### Activity
Among the entries that follow, find the lines containing the string "agent" and copy them.

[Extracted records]
---*---
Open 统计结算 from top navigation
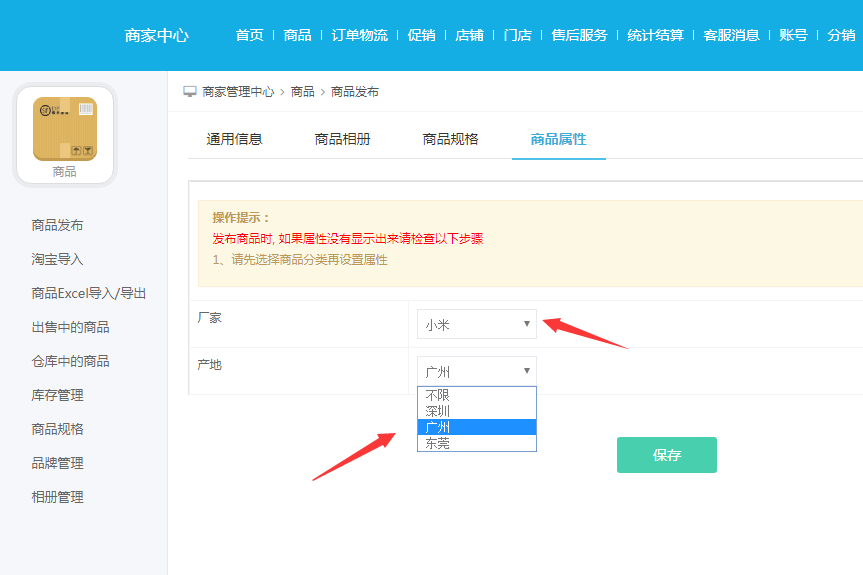The image size is (863, 575). click(x=655, y=35)

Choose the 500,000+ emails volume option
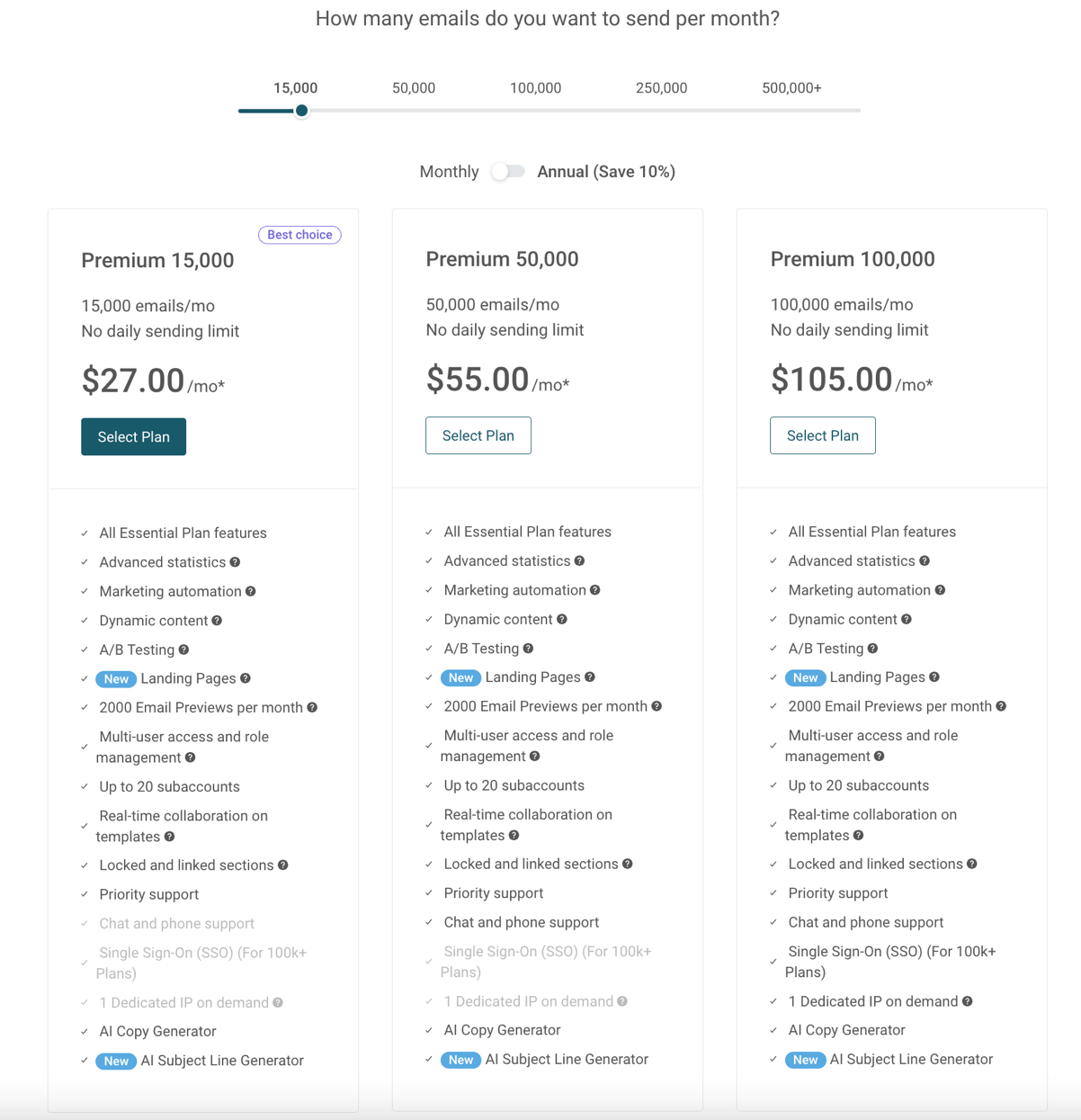[x=791, y=88]
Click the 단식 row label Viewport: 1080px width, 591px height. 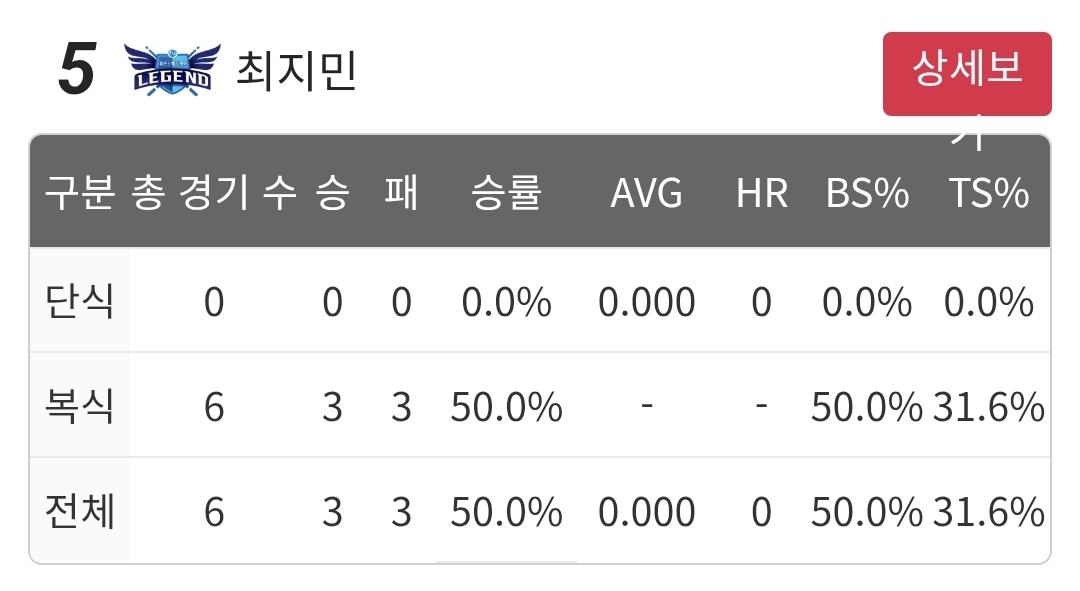79,300
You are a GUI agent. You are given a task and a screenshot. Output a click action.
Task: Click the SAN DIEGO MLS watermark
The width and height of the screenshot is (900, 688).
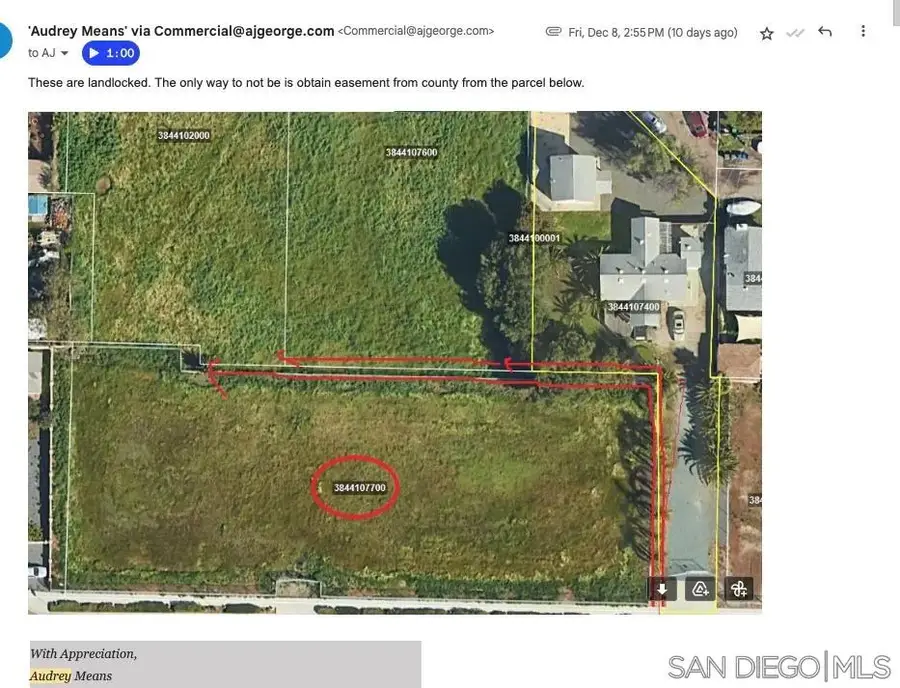[777, 665]
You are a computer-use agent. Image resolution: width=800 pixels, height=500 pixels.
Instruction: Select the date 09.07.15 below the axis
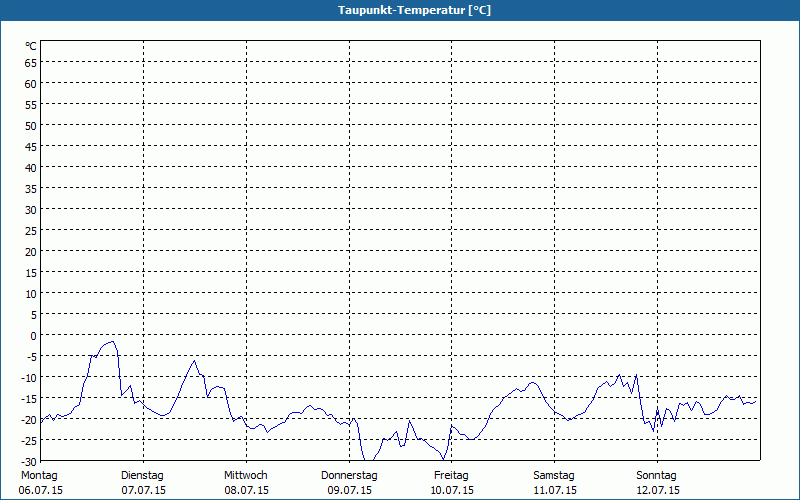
---*---
### Result for this exercise
You are a GUI agent. You are given a task and a screenshot. Output a click action.
You are a computer-use agent. Image resolution: width=800 pixels, height=500 pixels.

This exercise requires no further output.